Washington - This Super Bowl looked different from years past in many ways, but there were still the star-studded commercials.

Ranging from funny to sombre, they always strike up conversation outside of the big game. One fourth-quarter car advertisement struck a new chord by tapping rock star Bruce Springsteen, who has long avoided appearing in advertisements.

In the ad, Springsteen makes a plea for unity to a politically divided nation - from an understated road stop.

"There's a chapel in Kansas, standing on the exact centre of the Lower 48," Springsteen says in a voice-over. "It never closes. All are more than welcome to come meet here, in the middle. It's no secret the middle has been a hard place to get to lately."

Road trip savants might already know that Springsteen is talking about Lebanon, Kansas, where the geographic centre of the 48 contiguous states is at a park located about four hours west of Kansas City's Arrowhead Stadium.

The two-minute Jeep ad, titled "The Middle," was filmed at the US Center Chapel in Lebanon as well as "in locations across the United States," according to a Jeep news release about the commercial.

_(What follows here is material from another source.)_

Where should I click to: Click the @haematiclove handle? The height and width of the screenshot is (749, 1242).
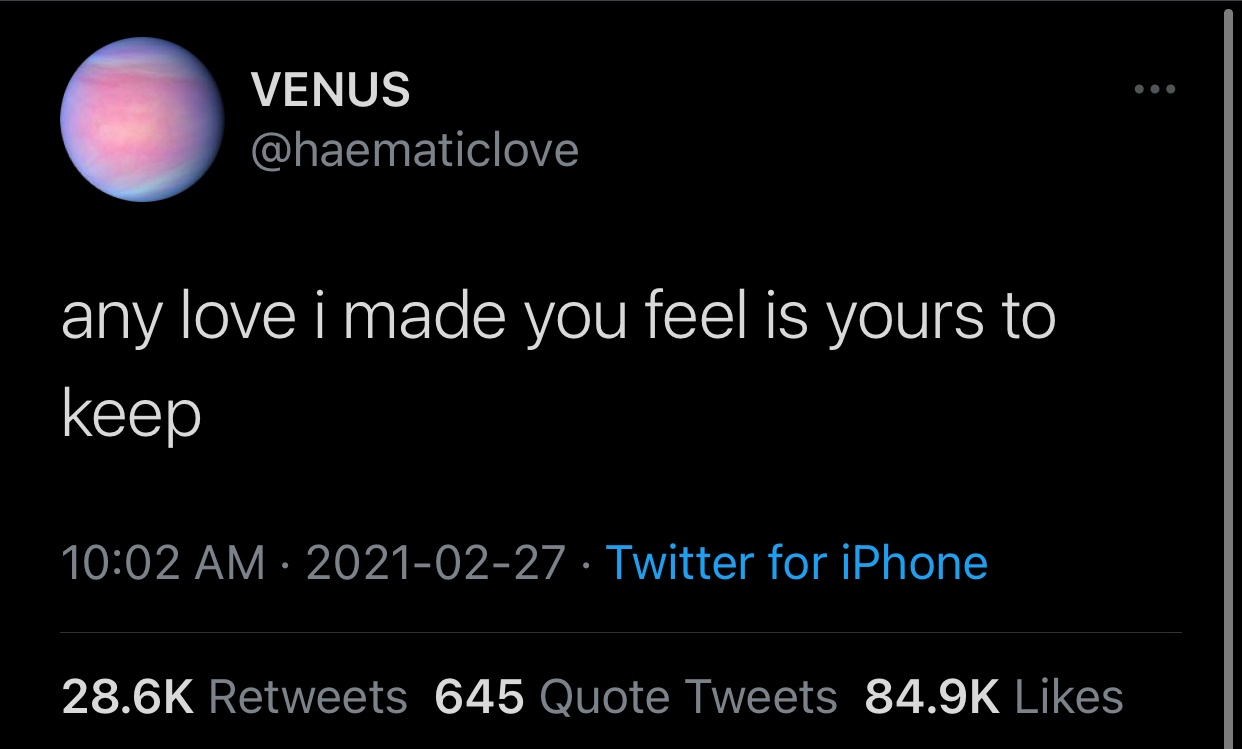tap(414, 150)
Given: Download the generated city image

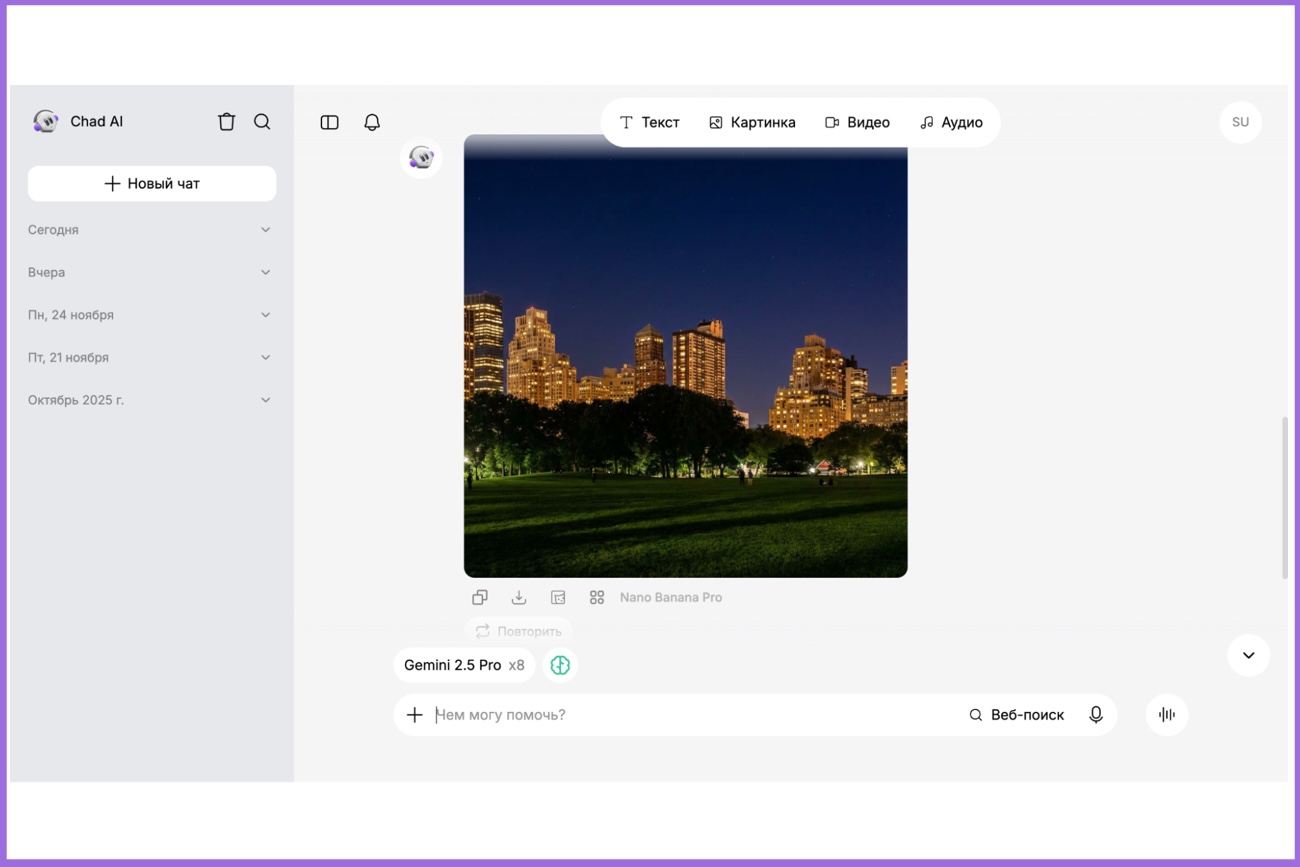Looking at the screenshot, I should click(x=519, y=597).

The car company says Springsteen was "intimately involved" in the creation of the ad, and that he wrote and produced the advertisement's score.

And while not everyone on Twitter agreed with the political tone or use of The Boss in the ad, Kansas's tourism board spoke out in favour of the advertisement on Monday.

"What an impactful commercial that resonated with so many Americans," Kansas Tourism spokeswoman Colby Sharples-Terry told The Washington Post. "We are always pleased when Kansas is featured in a positive and inspiring manner."

Sharples-Terry said the state's tourism division was not involved in the making of the Jeep ad but was made aware of production that took place at the chapel - which is indeed open 24 hours a day, seven days a week. The tiny roadside chapel and a nearby road marker that have designated the site since 1941 are erected off Highway 281, on KS-181.

The exact location of the geographic centre of the contiguous United States is apparently disputed, however. According to an independent website endorsed by the Kansas tourism board, the exact geographic centre is about a half-mile away from the chapel "in the centre of a former hog farm." Kansas Tourism says the site was designated by the town of Lebanon and based upon a US National Geodetic Survey done in 1918, and that the exact-centre coordinate "has always been disputed."

"Call it spiritual or call it Patriotic - whatever the reason - people [are] fascinated by the idea of standing exactly in the centre of the country," the tourism board says on its website.

The chapel holds a guest book and sometimes small gifts left by visitors for those who visit after them. It was previously destroyed in a car crash in 2008, but it was rebuilt and remains a popular stop for thousands of visitors per year, according to Kansas Tourism.

"Our light has always found its way through the darkness," Springsteen says in the commercial, which fades out with a call for a "ReUnited" States of America. "There's hope on the road up ahead."